In Deutschland übernimmt die Bundesnetzagentur die Aufsicht über Vermittlungsdienste und setzt das DDG und den DSA mithilfe der neu geschaffenen, weisungsfreien „Koordinierungsstelle für digitale Dienste“ durch. Sie dient auch als Beschwerdestelle für Nutzer. Die Aufsichtsbehörden verfügen über umfangreiche Befugnisse, die bei Verstößen bis hin zur vorübergehenden Sperrung eines Vermittlungsdienstes reichen können. Angesichts der hohen Bußgelder, die bis zu 6% des weltweiten Jahresumsatzes eines Unternehmens betragen können, sollten sich Vermittlungsdienste zeitnah mit den neuen Vorschriften vertraut machen.
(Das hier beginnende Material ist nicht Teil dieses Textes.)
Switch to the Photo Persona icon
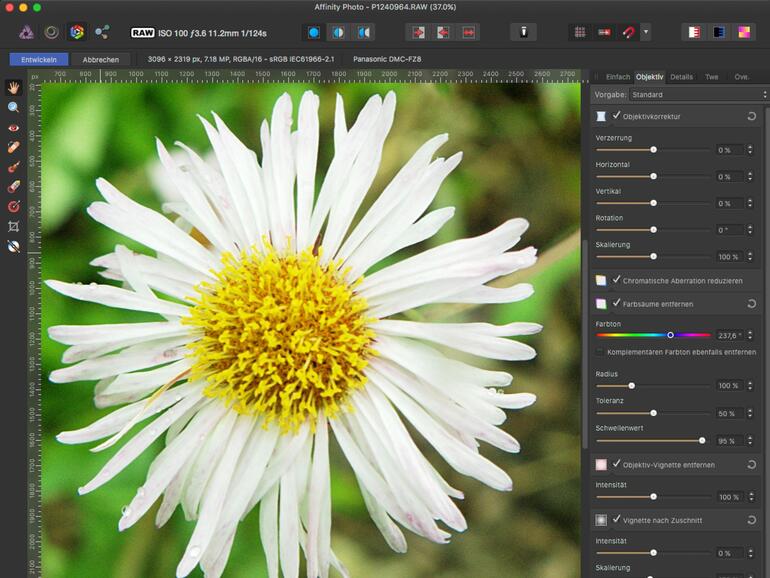The width and height of the screenshot is (770, 578). pos(26,32)
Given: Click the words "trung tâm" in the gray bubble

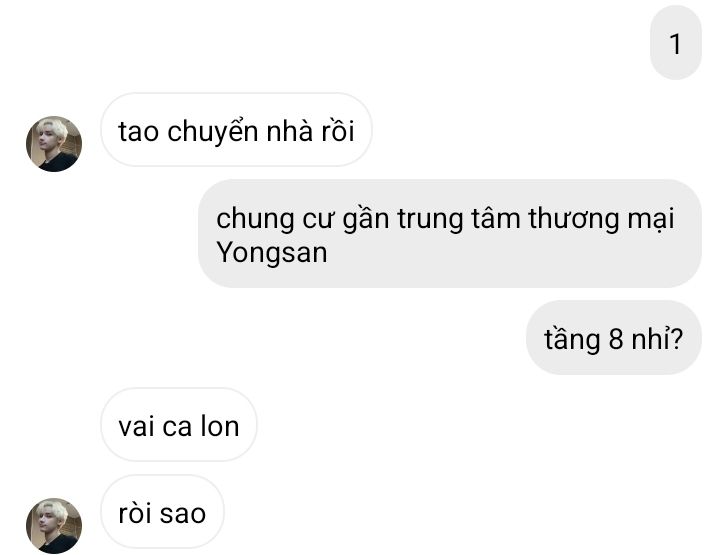Looking at the screenshot, I should tap(459, 219).
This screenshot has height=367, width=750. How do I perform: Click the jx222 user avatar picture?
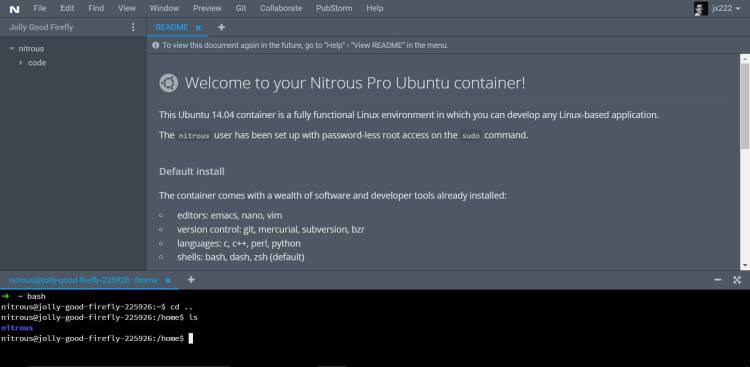tap(701, 9)
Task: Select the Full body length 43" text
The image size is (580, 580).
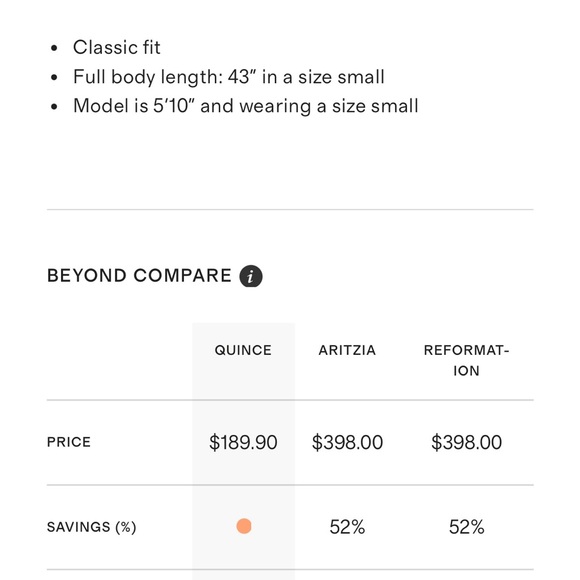Action: click(229, 77)
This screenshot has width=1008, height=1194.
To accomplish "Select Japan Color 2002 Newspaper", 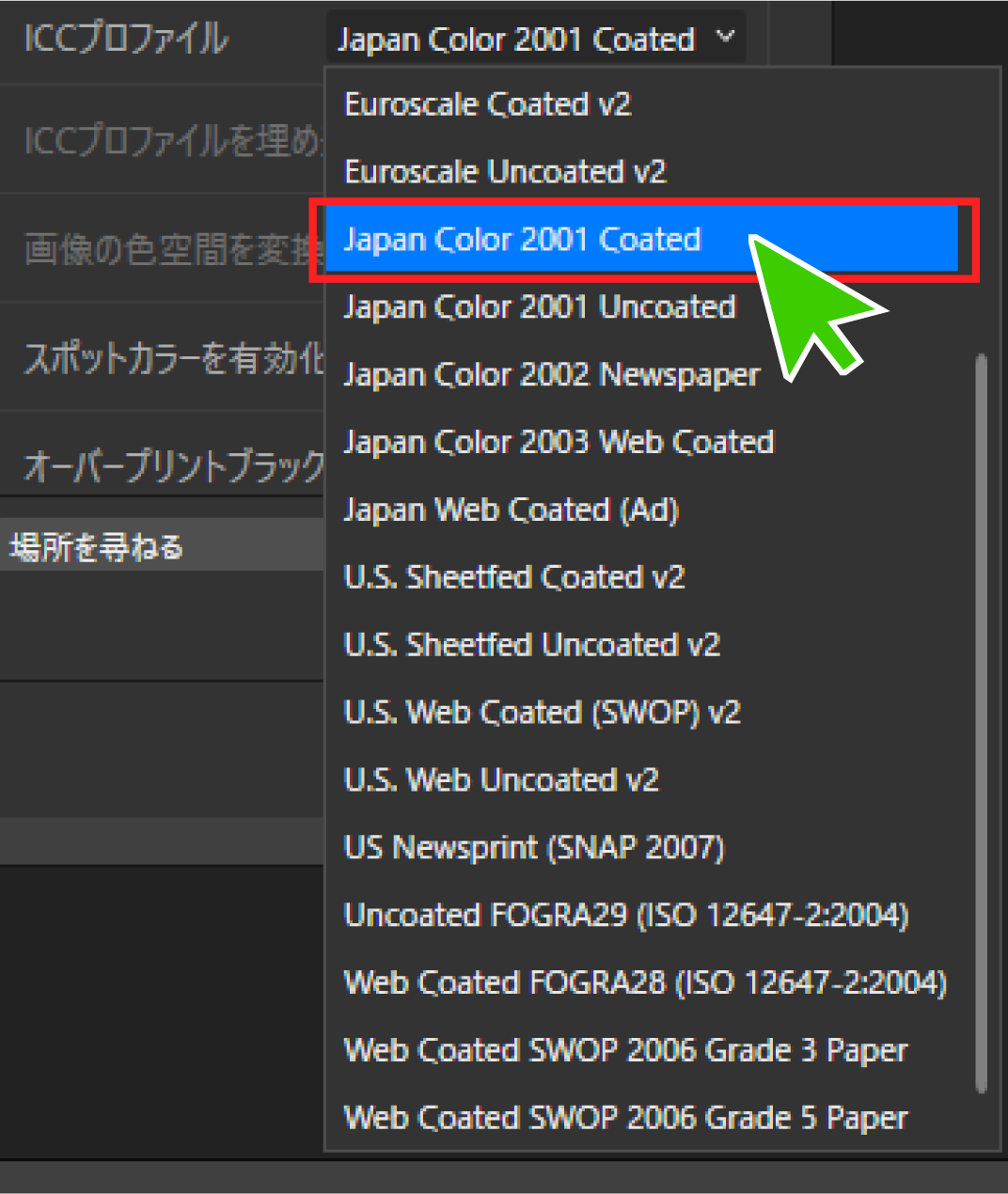I will tap(551, 375).
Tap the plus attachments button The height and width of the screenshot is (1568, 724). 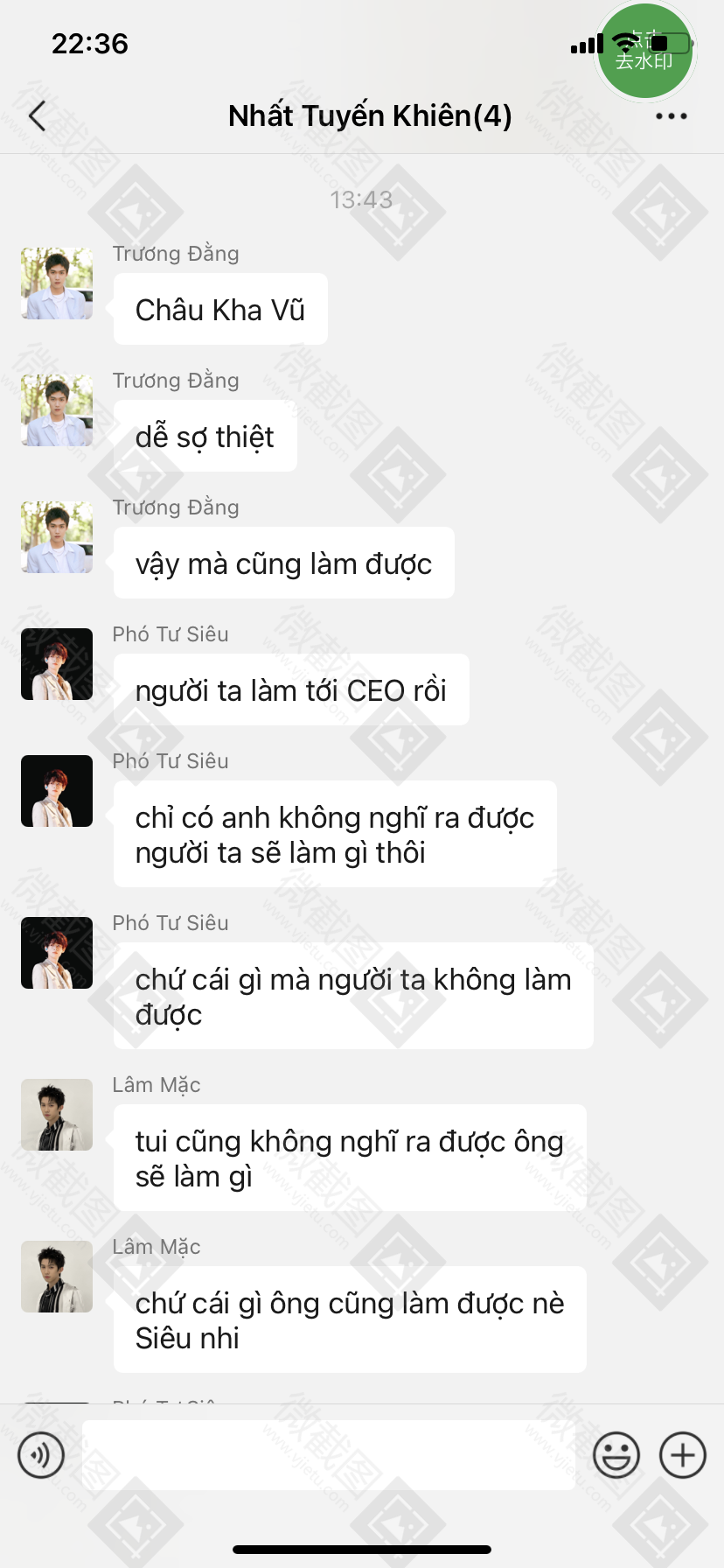pos(683,1455)
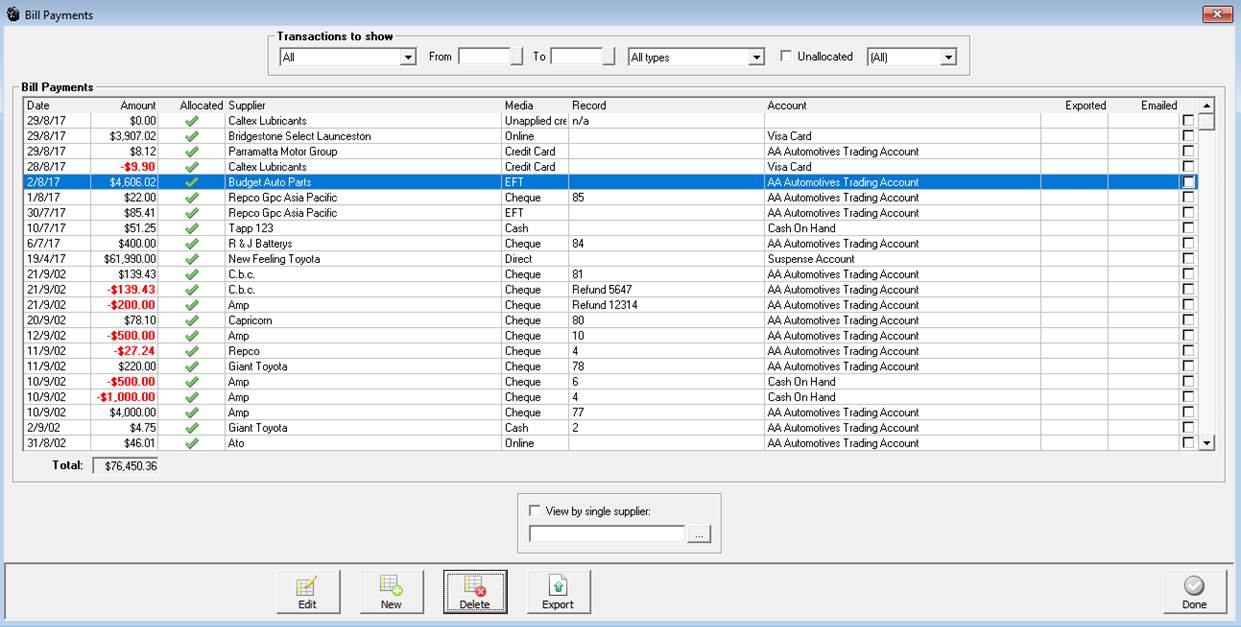Click the green allocated tick for Caltex Lubricants $0.00
Screen dimensions: 1241x627
[192, 121]
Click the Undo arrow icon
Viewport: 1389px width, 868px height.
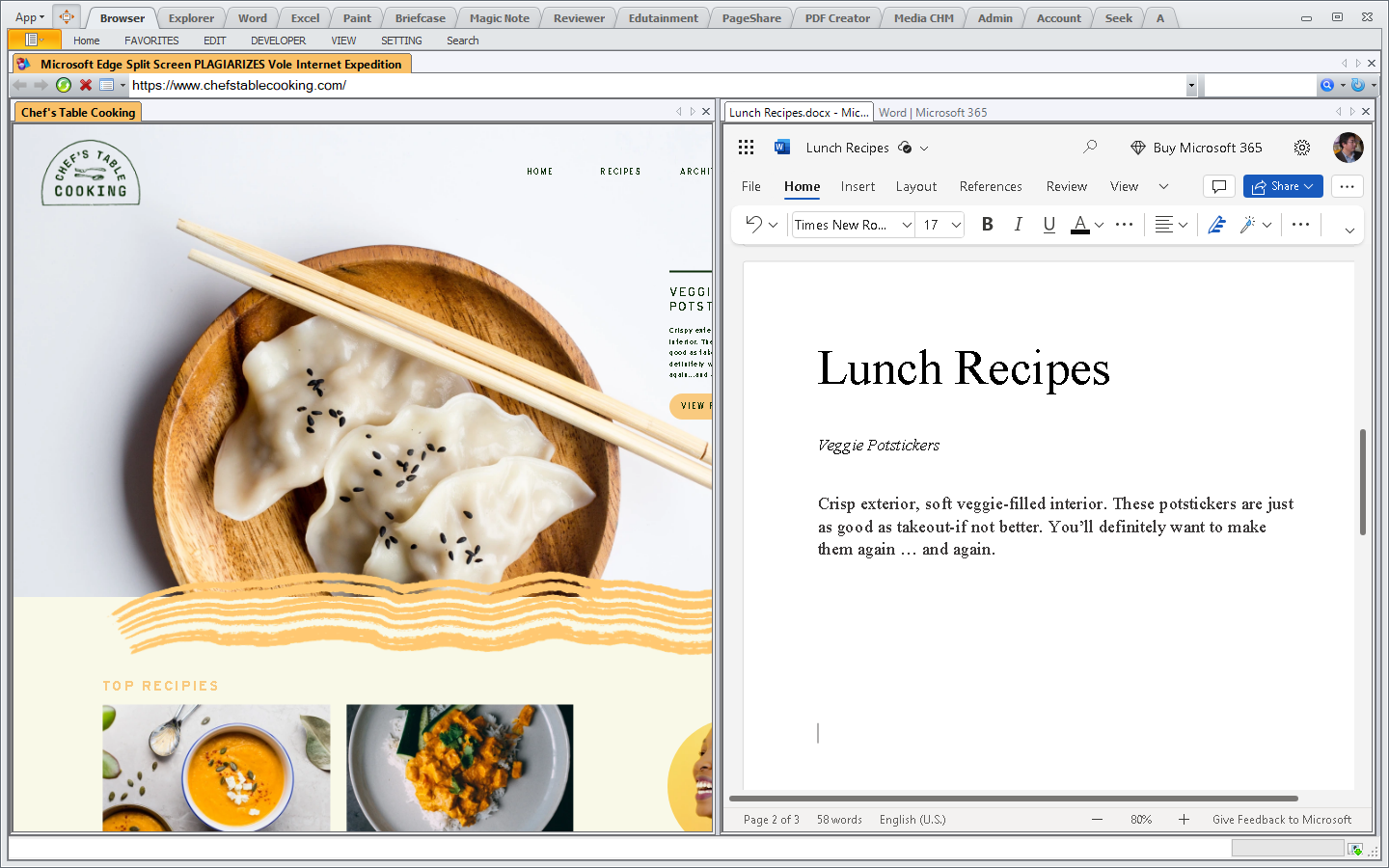click(753, 224)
Darüber hinaus stellt der DSA klar, dass auch privatrechtliche Schadensersatzansprüche der Nutzer im Falle eines DSA-Verstoßes geltend gemacht werden können (vgl. Art. 54 DSA).

Ausblick

Trotz diverser Anpassungen im Laufe des Gesetzgebungsverfahrens zum DDG bleiben einige Fragen offen, die jedoch nicht ausschließlich dem deutschen Gesetzgeber zuzuschreiben sind. So nennt der DSA anders als das NetzDG keine konkreten Straftatbestände, die eine Meldepflicht für Hostingdiensteanbieter auslösen sollen, sondern stellt auf den auslegungsbedürftigen Begriff einer Straftat ab, „die eine Gefahr für das Leben oder Sicherheit einer Person oder von Personen darstellt“. Dies kann zu einer gewissen Beliebigkeit der Auslegung durch die betroffenen Unternehmen führen. Es bleibt abzuwarten, inwiefern die Gerichte hier für mehr Klarheit sorgen werden. Vor dem Hintergrund der im DSA vorgesehenen hohen Bußgelder wäre dies zu begrüßen.

Entscheidend wird zukünftig zudem sein, wie sowohl die Bundesnetzagentur als auch das neue „Europäische Gremium für digitale Dienste“ die Entwicklungen auf Seiten der Diensteanbieter in ihren jährlichen Tätigkeitsberichten bewerten und welche Erfahrungen in anderen EU-Ländern gesammelt werden.